Questions to answer:
**1.** From the passage on Dr. Maianti's cancer research, extract the text from "Dr. Maianti is" up to and including "using conventional compounds.".
**2.** Extend the passage on Dr. Maianti's cancer research by writing what follows its last sentence.

Supplied passage:
__________

Juan P. Maianti, Ph.D.

Juan P. Maianti, Ph.D.Faculty ProfileResearch Profile

The Pershing Square Sohn award specifically supports early-stage “high-risk, high-reward proposals characterized by radically novel scientific approaches that would otherwise not be funded,” according to the group’s website.

Dr. Maianti is working to advance the use of a new class of anti-cancer drugs, compounds that irreversibly adhere to enzymes and other proteins involved in causing cancer. These irreversible small molecules could provide a systematic solution to a major problem in cancer therapy: the fact that so many important enzymes and other oncoproteins are “undruggable” due to molecular structures or other attributes that prevent researchers from targeting them using conventional compounds.

Unlike conventional inhibitors, “irreversible” compounds aren’t limited to targeting only those enzymes offering easy access to their cofactors and catalytic sites. “Using irreversible molecules, we can break that standard paradigm and tackle biomedical targets that are presently impervious to conventional drug discovery approaches,” said Dr. Maianti.

__________

Listed entries:

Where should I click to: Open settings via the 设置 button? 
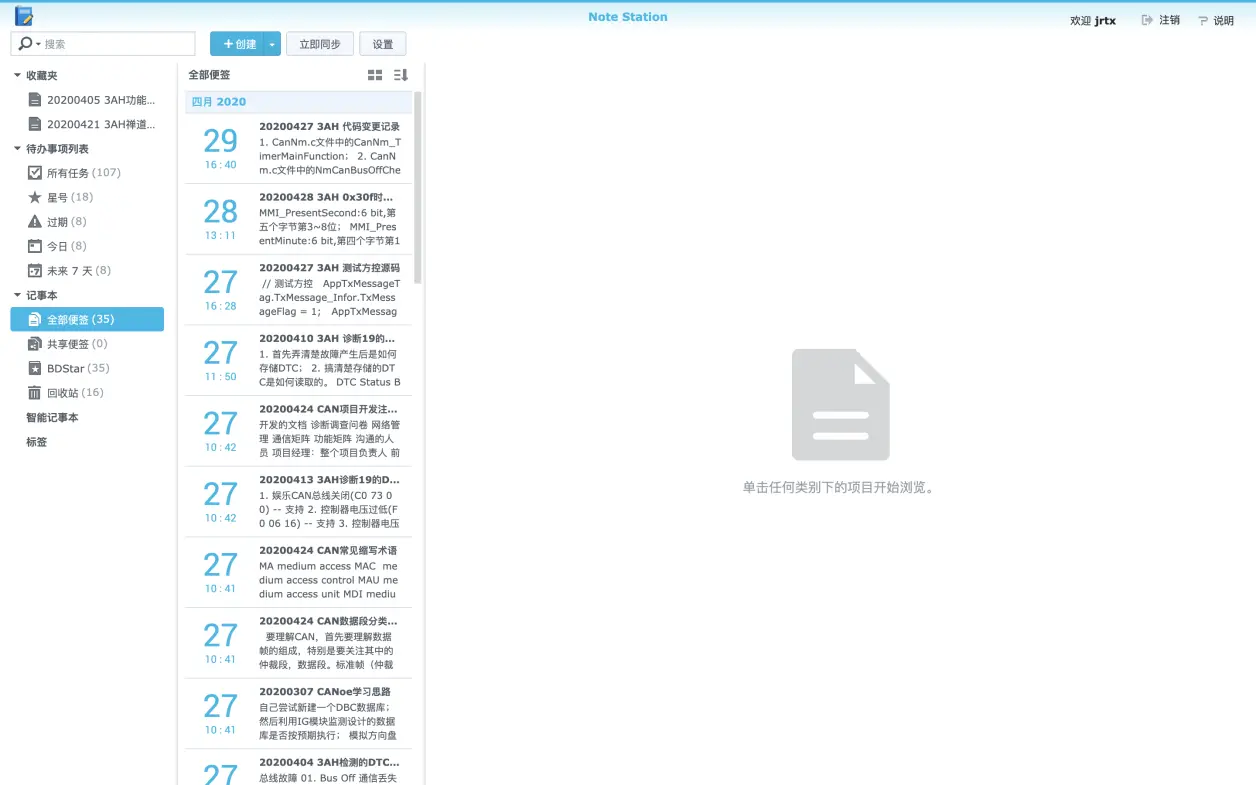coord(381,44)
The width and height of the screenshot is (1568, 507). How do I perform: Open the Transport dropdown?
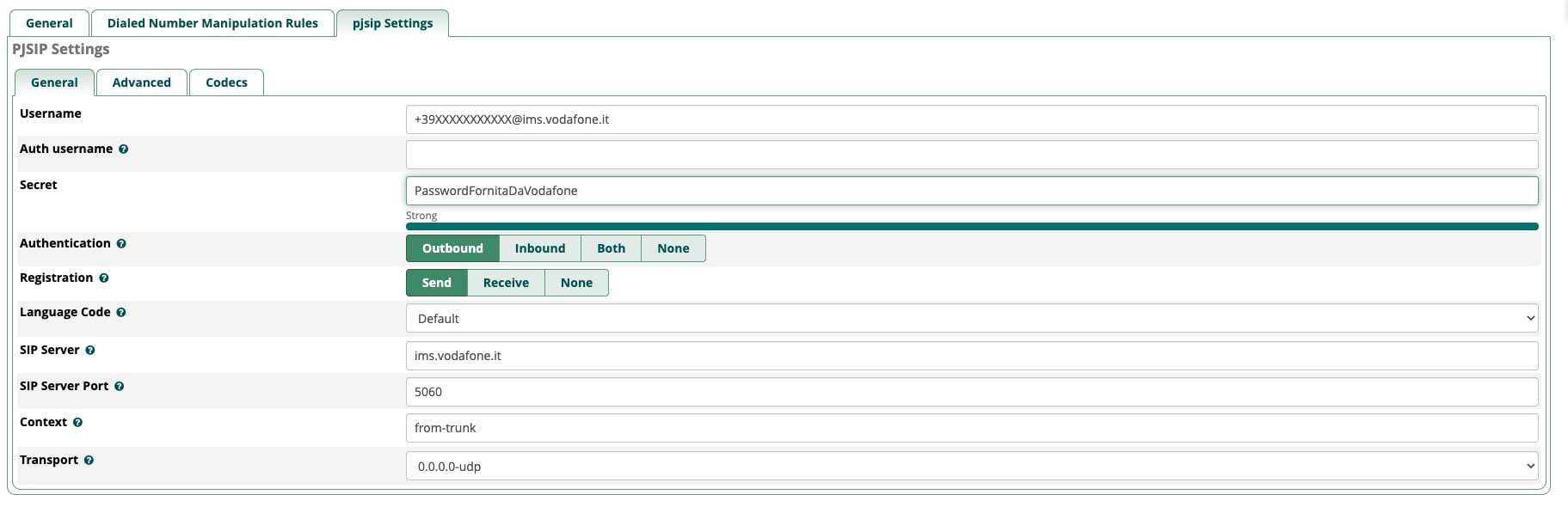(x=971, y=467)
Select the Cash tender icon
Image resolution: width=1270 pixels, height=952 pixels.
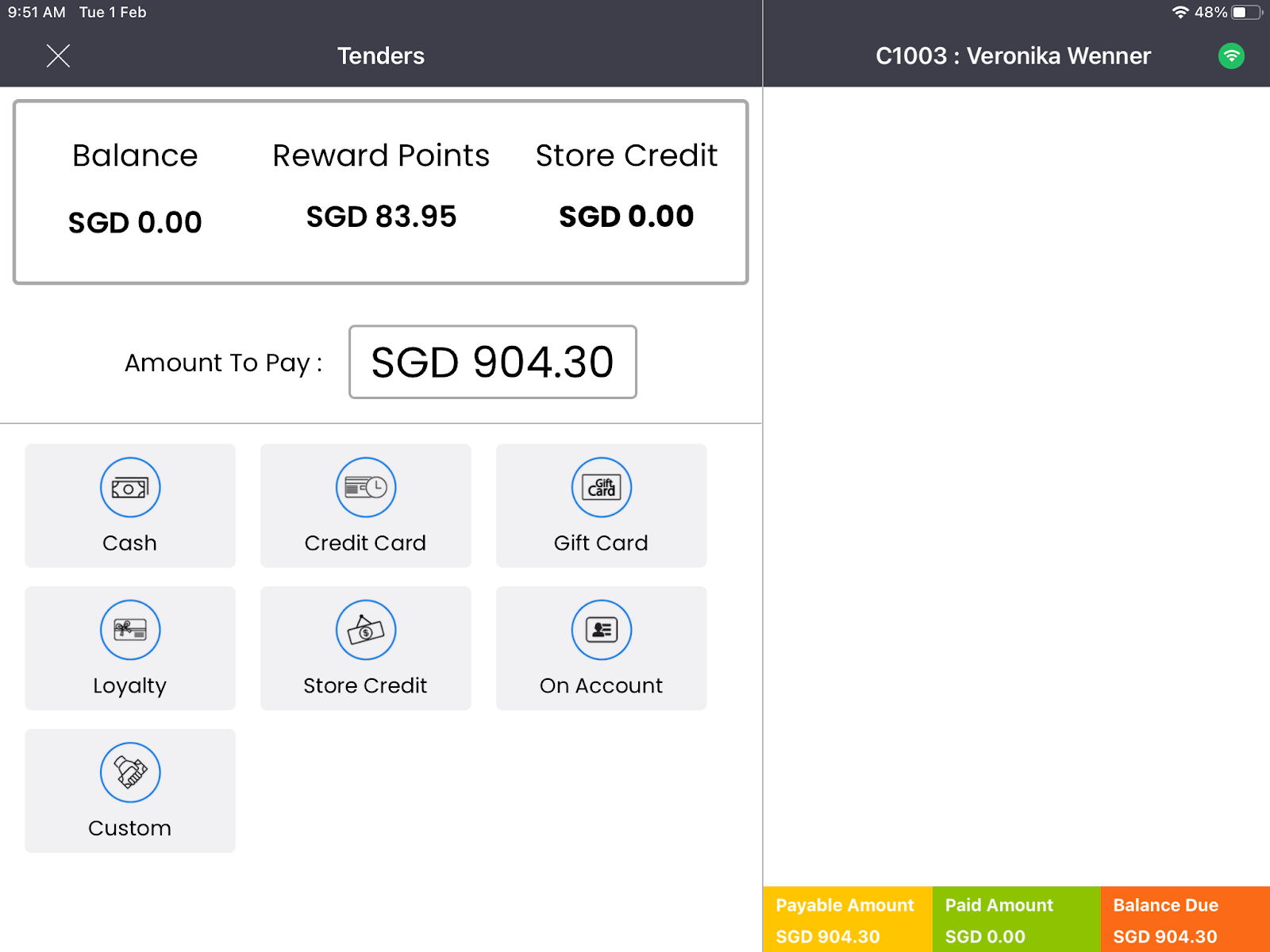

__________

Answers for each item:
**1.**
Dr. Maianti is working to advance the use of a new class of anti-cancer drugs, compounds that irreversibly adhere to enzymes and other proteins involved in causing cancer. These irreversible small molecules could provide a systematic solution to a major problem in cancer therapy: the fact that so many important enzymes and other oncoproteins are “undruggable” due to molecular structures or other attributes that prevent researchers from targeting them using conventional compounds.

**2.**
“For decades, finding new treatments for cancer using irreversible drugs has been hindered by the lack of large collections, or libraries, of structurally diverse small molecules that could be screened to identify those that have the perfect reactivity to selectively and irreversibly inhibit cancer-associated proteins,” said Dr. Maianti. To overcome this hurdle, he and his colleagues are establishing a platform to screen millions of DNA-barcoded small molecules fitted with specialized ‘warheads’ to identify the rare compounds that latch onto an oncoprotein.

We believe that irreversible compounds can become a major drug-discovery growth area that will vastly expand the number of actionable targets in anti-cancer therapy.

Juan Pablo Maianti, Ph.D.

“We can now push the boundaries of drug discovery to hit fundamentally more challenging binding sites on proteins,” he said. “This is a vital step for treating cancers that have so far remained untreatable.”

Dr. Maianti added: “Our group is thankful for the opportunity to focus on these most challenging cancer targets that current drug-discovery pipelines aren’t addressing. We believe that irreversible compounds can become a major drug-discovery growth area that will vastly expand the number of actionable targets in anti-cancer therapy.”

Dr. Maianti is the fourth Einstein faculty member to win the Pershing Square Sohn prize; former award winners are Britta Will, Ph.D., Evripidis Gavathiotis, Ph.D., and Maria Soledad Sosa, Ph.D..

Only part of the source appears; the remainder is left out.